Work task:
What you return must match the records exactly, except that the pictures are gone.

Data extract:
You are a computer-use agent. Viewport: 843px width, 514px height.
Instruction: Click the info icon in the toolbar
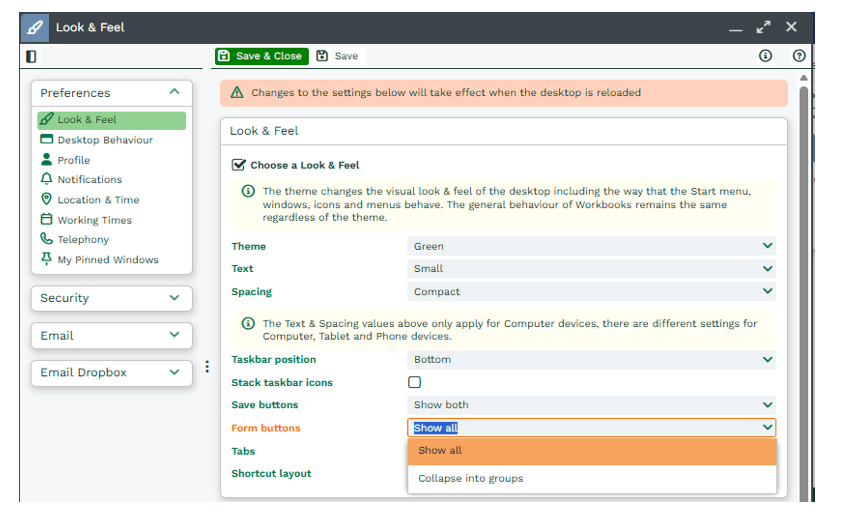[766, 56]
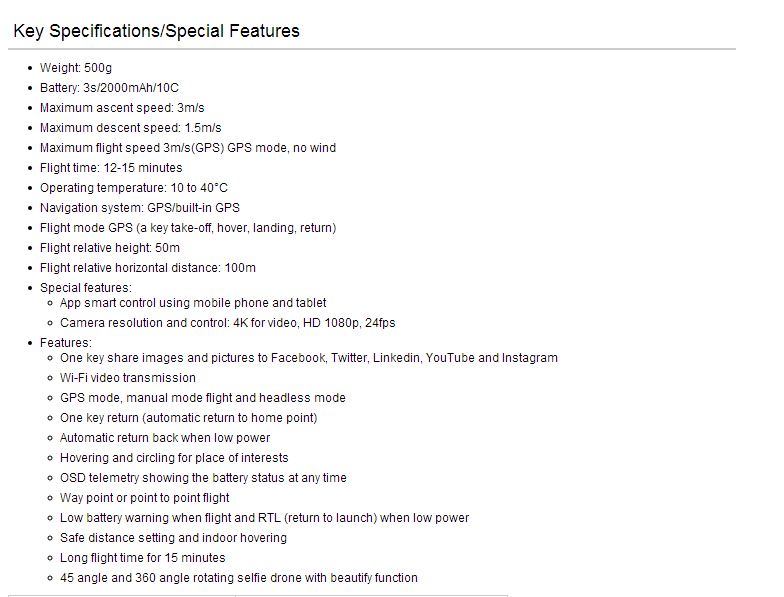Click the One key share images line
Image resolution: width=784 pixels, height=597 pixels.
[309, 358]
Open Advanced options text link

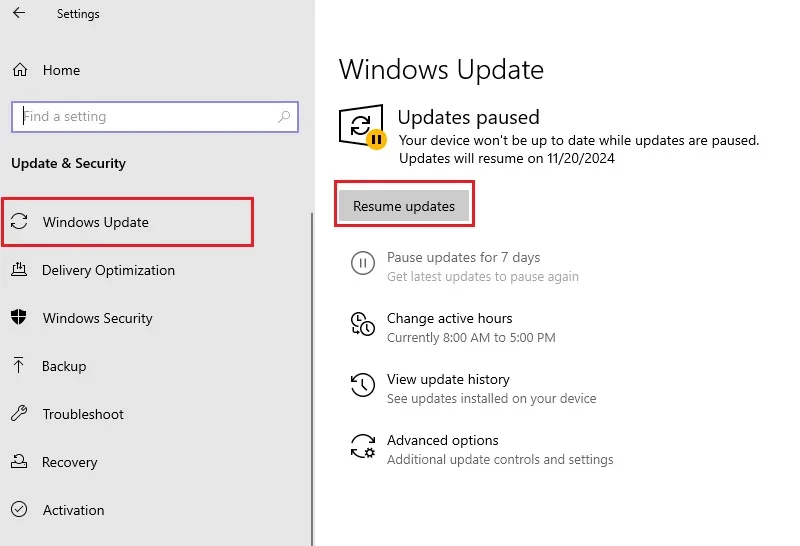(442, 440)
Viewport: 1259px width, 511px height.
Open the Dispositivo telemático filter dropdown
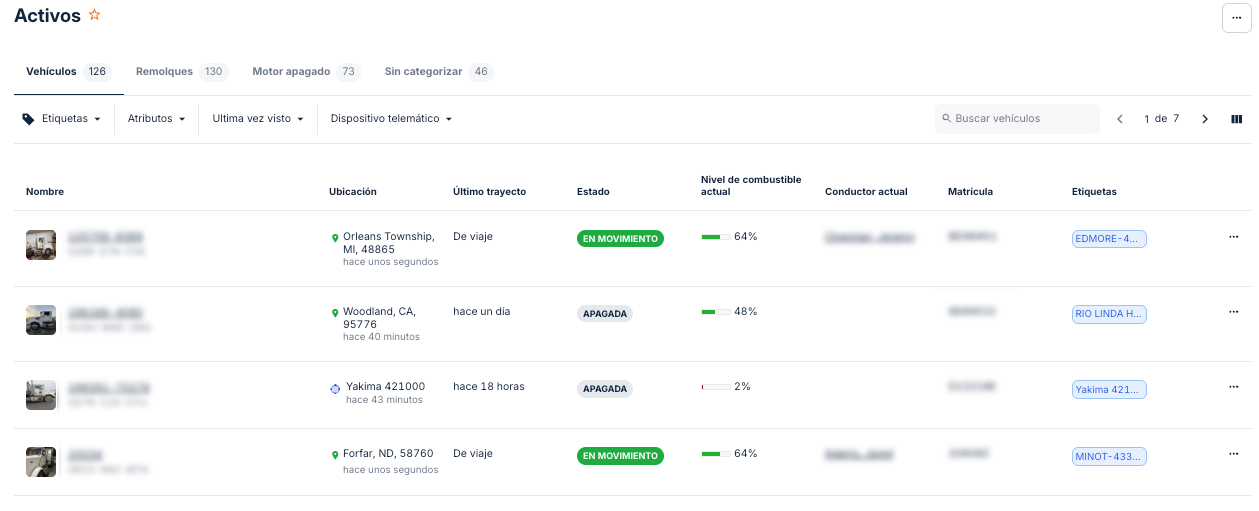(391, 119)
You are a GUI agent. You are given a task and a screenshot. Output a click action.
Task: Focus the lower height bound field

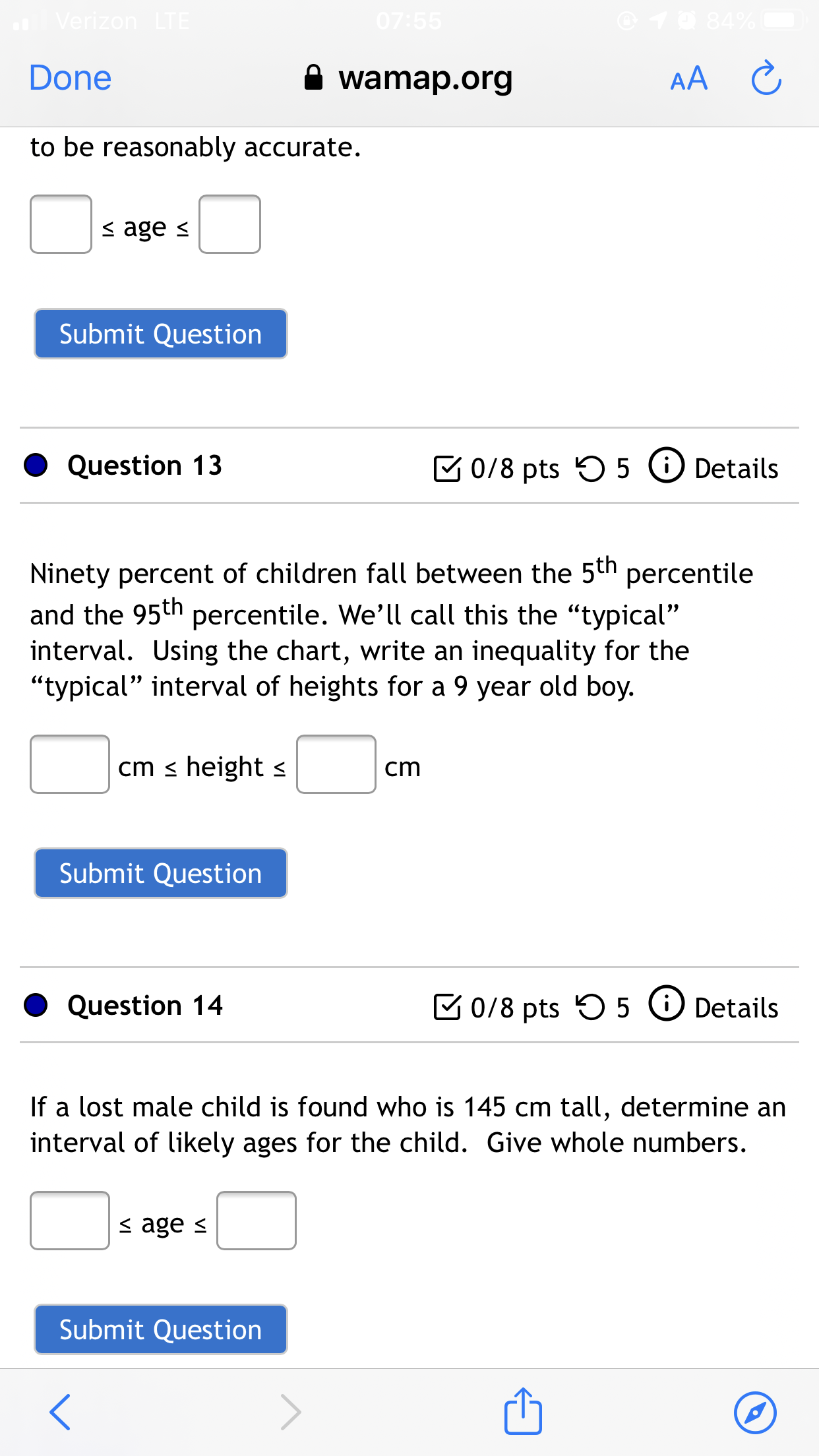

Solution to the exercise:
You are a computer-use agent. Viewport: 843px width, 514px height.
Instruction: Click the info icon in the toolbar
[766, 56]
Click the One key share images line
Image resolution: width=784 pixels, height=597 pixels.
[309, 358]
Open Advanced options text link

(442, 440)
Viewport: 1259px width, 511px height.
Open the Dispositivo telemático filter dropdown
(391, 119)
You are a GUI agent. You are given a task and a screenshot. Output a click action.
Task: Focus the lower height bound field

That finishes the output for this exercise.